I’d been working as a hospice volunteer for about six years when my friend Nando fell ill. We had been lovers for many years and though we were separated, we were still close friends. And then one day she collapsed, fainted, and was taken to the hospital. It turned out to be leukemia.
First she spent a lot of time at Stanford Medical Center, getting chemotherapy. That period was extremely painful for her. Her chances of survival were low, because she had a pretty rare form of leukemia. But she was really going for it, trying to do anything she needed to do. I remember some horrendous times. I found her once crawling across the room, moaning in pain and dragging this IV stand behind her. She told me, “This is how it is most of the time”—excruciatingly painful.
She sent out fund-raising letters to people, asking for support, trying to gather people around her. We organized a small hospice team to take care of her as she got sicker. We had a twenty-four hour rotation. She wanted as much as possible to be conscious and accepting of the process.
About a month before she died, she decided to have a celebration for her dying. She didn’t want to be dead when it happened. So she invited friends—she had lots of friends—and about a hundred people showed up. I remember her mother and her father came. They had separated a long time before and hadn’t seen each other in ten years. But they each came to this party and the three of them danced together. She was barely able to stand, and she came out in this dress that someone had given her, this incredible dress, and just danced and danced. Afterward, she collapsed.
I often synchronized my breath with hers. Especially toward the end, she always wanted to do that. We sat together a lot, as long as she could. She was a meditator, so that was a part of her process, something she wanted to share with other people.
At the time that Nando died, I was there with her mother and her daughter. She had been winding herself up in her bed sheet, drenched in sweat, and it really looked like she was struggling to get out of her body. I leaned over to her and whispered that she was fine, she was fine, and that we were all there with her and there was nothing to be afraid of. She relaxed a bit and her breathing just settled and then it stopped. I remember holding my head next to hers, holding my ear next to her mouth, listening for breath for a long time. And then just accepting that she was gone. I felt incredibly high when she died, a rush came over me, and her mother and daughter experienced the same thing. Just a feeling that she finally released herself.

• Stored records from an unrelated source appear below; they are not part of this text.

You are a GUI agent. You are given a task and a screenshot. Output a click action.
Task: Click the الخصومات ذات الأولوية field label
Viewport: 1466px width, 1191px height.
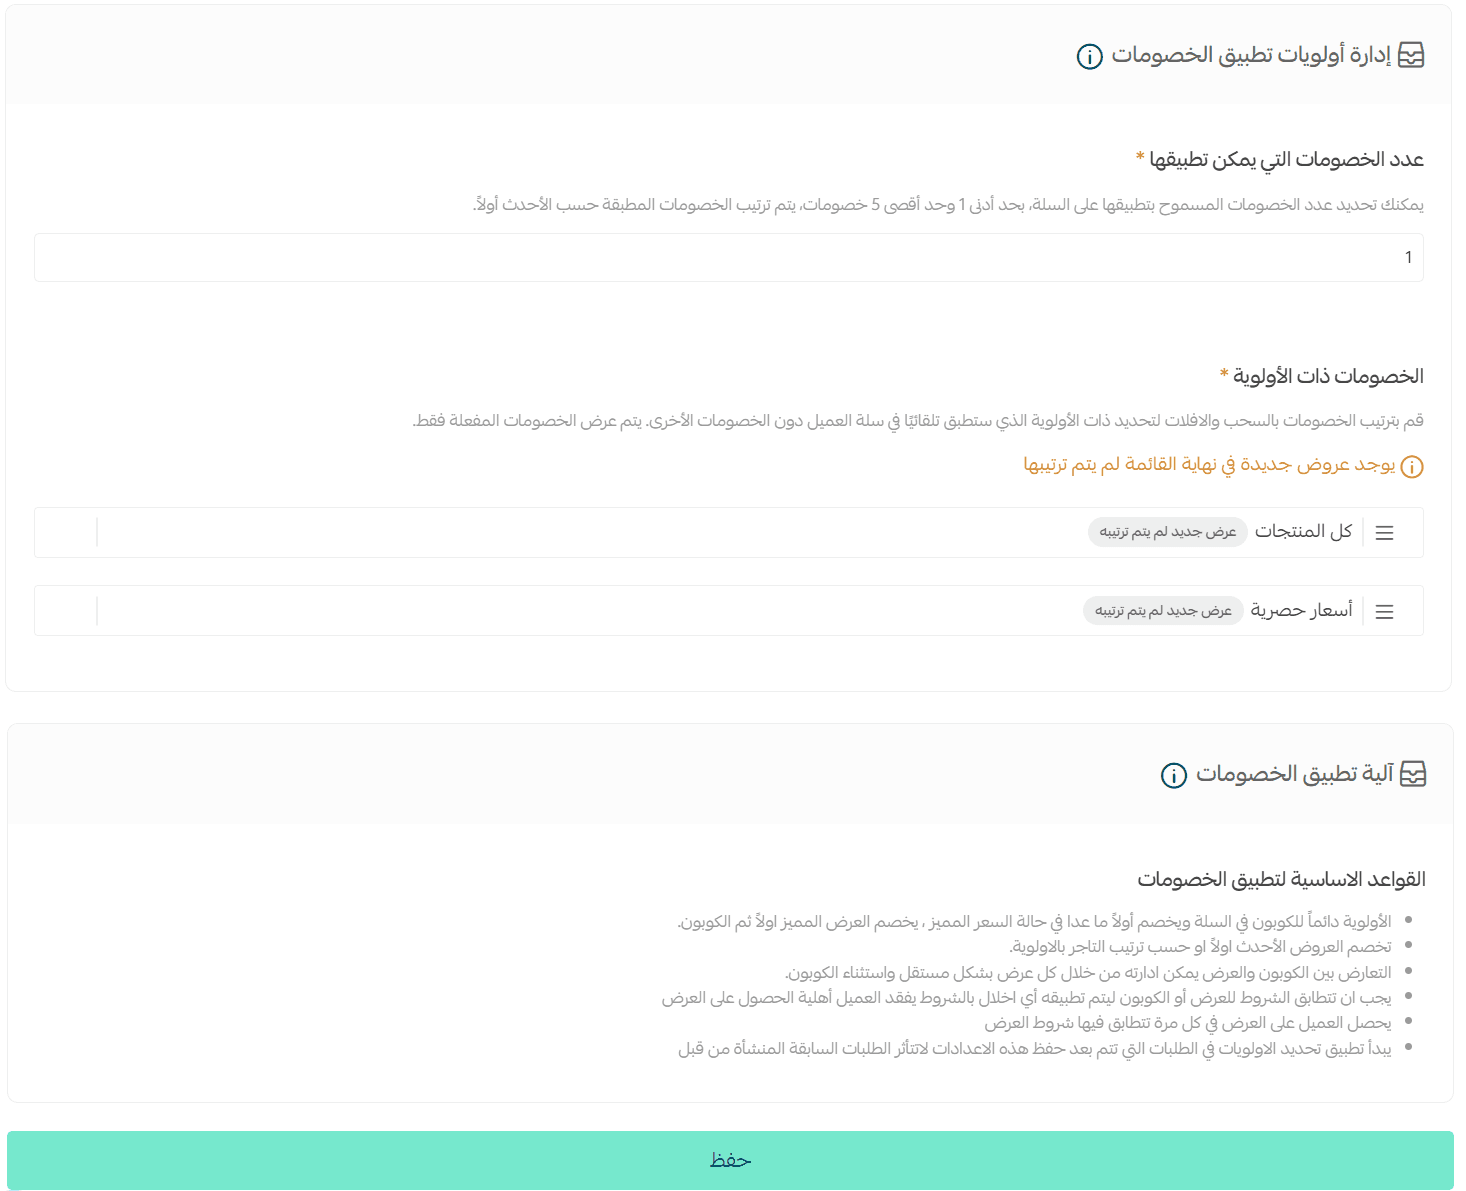(1328, 377)
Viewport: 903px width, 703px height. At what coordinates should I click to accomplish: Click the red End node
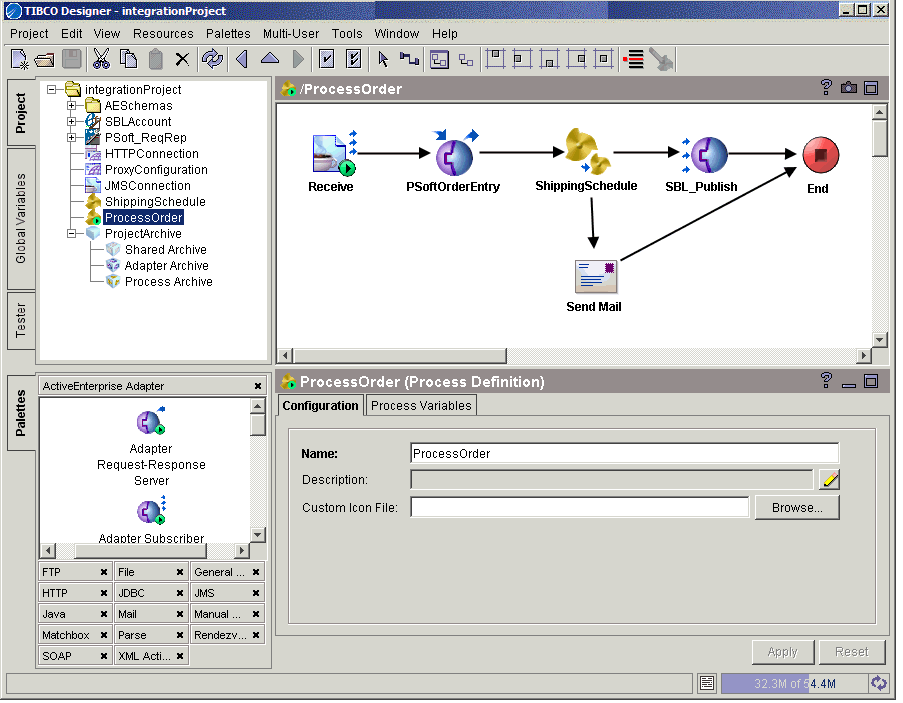pyautogui.click(x=820, y=155)
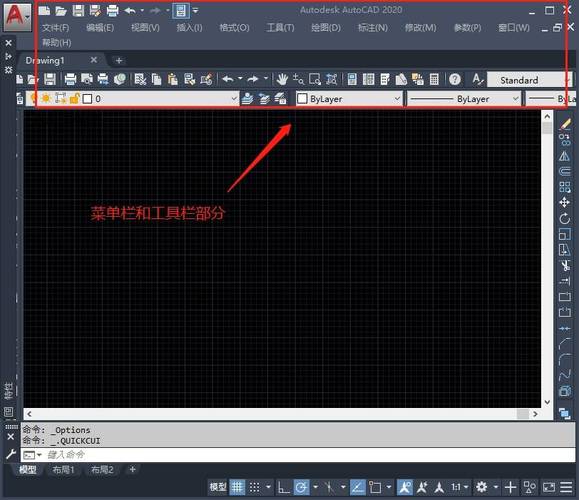Screen dimensions: 579x500
Task: Toggle the grid display in the status bar
Action: 237,487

There was no way I could have done hospice care or cared for Nando without a very firm sitting practice. First, being able to center myself every day through my practice, and to center myself in a place of nonreactive emotion—that was important to my own sanity. And then my practice taught me how to be able to stay present with dying, to stay present in the moment, aware of all the feelings I was experiencing, without just freaking out.
On a deeper level, I honestly think that the only way you can care for a dying person is with a meditative attitude, what Seung Sahn called “don’t-know mind.” It’s very easy to enter into caretaking with all these ideas about what a dying person needs, what you’re ready to give them, and what kind of process they’re going to go through when they die. You protect yourself with these preconceptions. They allow you to avoid confronting death. Even identifying yourself as caregiver does this. And what can happen when you enter the experience in that frame of mind is that you miss the very person who is in front of you.
You need to be able to confront each moment absolutely nakedly, to be open to whatever comes up. Of course, it’s quite rational to want to protect yourself. The reasons are there all the time. During the height of the AIDS epidemic, for instance, when many of the hospice patients were sick with AIDS, it was often necessary to clean up, literally, a lot of shit, a lot of bodily fluids and the like. You’d have your arms in it. And it was very easy to not be present to the dangers of the situation, to take risks when working with a patient. Or to be unreasonable about how dangerous it actually was. So to be clearheaded about the situation required a meditative stance, a stance of uprightness. Seeing what was in front of you, being with it, and watching it change moment to moment. Doing hospice work itself is a form of meditation, and having the sitting practice is like facing death yourself on the cushion. The two things are one.